= Maximino Ávila Camacho =

Mexican politician

Maximino Ávila Camacho (1891 in Teziutlán, Puebla - 1945 in Mexico City) was a Constitutionalist Army officer in the Mexican Revolution and afterwards politician who served as governor of Puebla from 1937 to 1941 and as secretary of public works in the cabinet of his brother, President Manuel Ávila Camacho.

==Biography==
The Avila Camacho family grew up in modest circumstances, with Maximino being the oldest of three brothers. He attended the National Military College as a young man, and in 1914 joined the Constitutionalist Army. Following the end of the military phase of the Mexican Revolution in 1920, he continued in the military, rising to the rank of brigadier general in 1929 and in 1940 a division general. He saw combat in the Cristero War, the religious conflict that broke out in the late 1920s when President Plutarco Elías Calles began strictly enforcing the anti-clerical laws of the 1917 Mexican Constitution. According to historian Enrique Krauze, Maximino participated in the 1929 mass murder of student supporters of José Vasconcelos, following the 1929 election for president.

He became the caudillo (strong man) of his home state of Puebla, serving as governor starting in 1937. The strong man of the state of San Luis Potosí, Gonzalo N. Santos, said of him "The governor of the state, Major General Maximino Ávila Camacho, was in command in Puebla, I mean in command and not just governing, because he commanded the military, the finance ministry, the telegraphs, the mails, the administration of the railroads, and the diocese [of the Catholic Church in Puebla]." He amassed a significant personal fortune in land, cattle, and horses as well as making alliances with enormously wealthy foreign businessmen, such as the Swedish entrepreneur Axel Wenner-Gren and U.S. businessman William O. Jenkins.

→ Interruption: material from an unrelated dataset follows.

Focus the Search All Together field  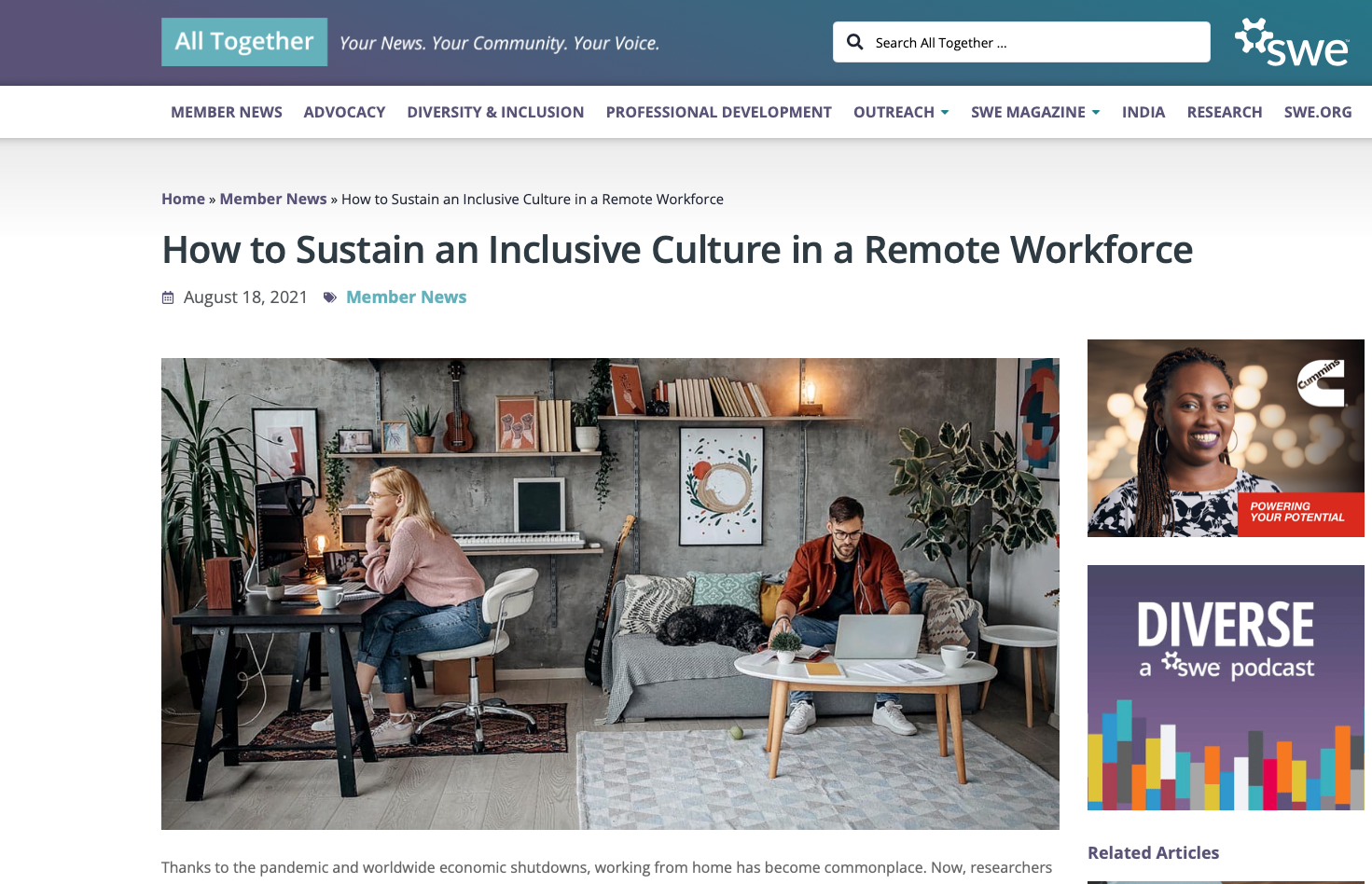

Ruthless, temperamental and arrogant, Maximino was the opposite of his younger brother, the affable Manuel Ávila Camacho, whose good manners, even temper and diplomatic skills were famous. The President had trouble protecting his brother from himself, Maximino got into fights, seduced women and dispensed public funds at will. His arrogance reached its limits when he proclaimed that he would be the next president because, since his brother had been president he had the right to be his successor, eventually leading to a rift between the two.

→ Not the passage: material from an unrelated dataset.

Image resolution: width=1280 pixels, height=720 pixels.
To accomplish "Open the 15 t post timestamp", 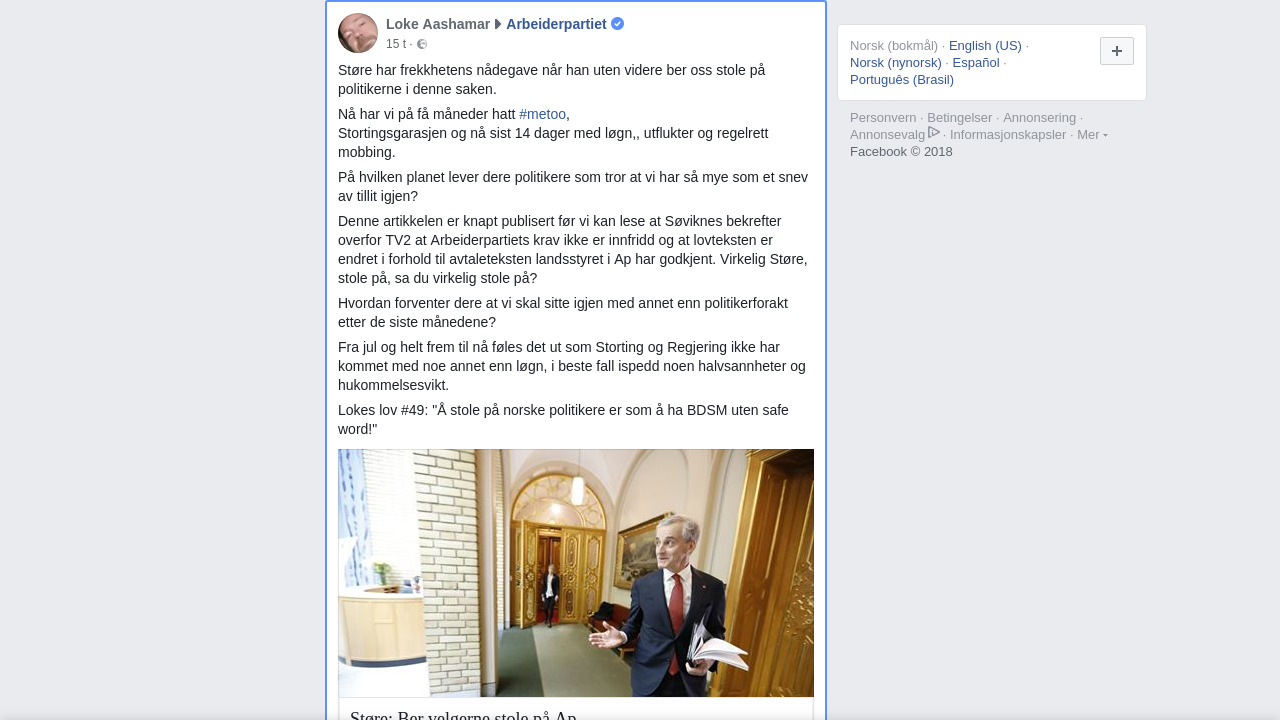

In 1945 the dominant party, founded by Plutarco Elías Calles, renamed the PRI in 1946, would name its presidential candidate, the assured winner of the 1946 elections. Maximino was determined to become the candidate or, at least, have a great influence on the decision. He swore that if the party nominated politician Miguel Alemán Valdés, the son of a Mexican revolutionary but not one himself, Maximino would kill him. Maximino died of a heart attack on February 17, 1945, before the party's convention. Poor health ran in the family, with his brother Manuel suffering heart attacks while campaigning for the presidency and while in office. However, "there were some who wondered whether something more than seasoning had been added to [Maximino's] food" the day he died. Maximino's death averted a potential political crisis were he to be the presidential candidate, creating a family dynasty. The party nominated Maximino's hated enemy, Miguel Alemán Valdés, who went on to succeed Manuel Ávila Camacho as president.

Maximino's life inspired Ángeles Mastretta's novel, Arráncame la Vida and the film adaptation Tear This Heart Out.